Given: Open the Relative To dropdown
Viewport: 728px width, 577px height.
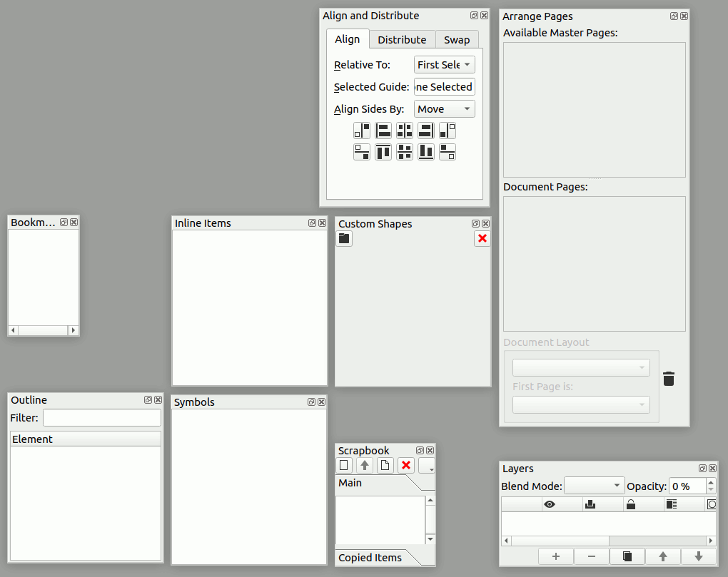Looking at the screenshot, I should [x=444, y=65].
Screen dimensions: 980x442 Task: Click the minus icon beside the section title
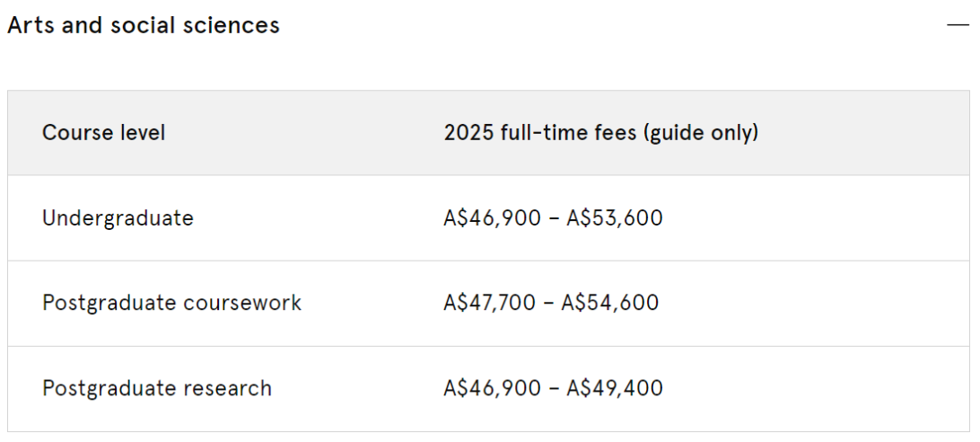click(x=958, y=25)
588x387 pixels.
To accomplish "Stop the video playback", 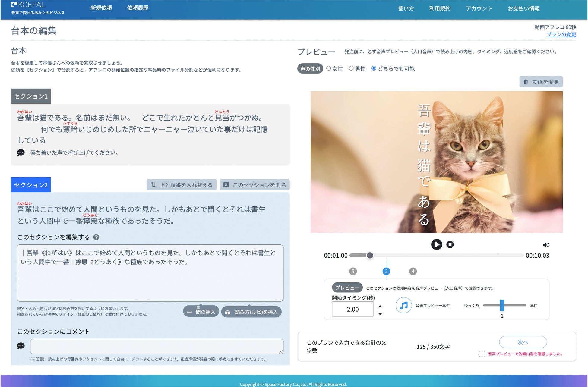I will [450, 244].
====
== GOAL ==
Rewrite the rows from the start through the line containing "click(x=958, y=25)", switching "dropdown" to "menu" and leaving everything else unchanged. Omit the pictures from your answer.

== THE COMPLETED TASK ==
Given: Open the Relative To menu
Viewport: 728px width, 577px height.
Looking at the screenshot, I should [x=444, y=65].
Screen dimensions: 980x442 Task: Click the minus icon beside the section title
click(x=958, y=25)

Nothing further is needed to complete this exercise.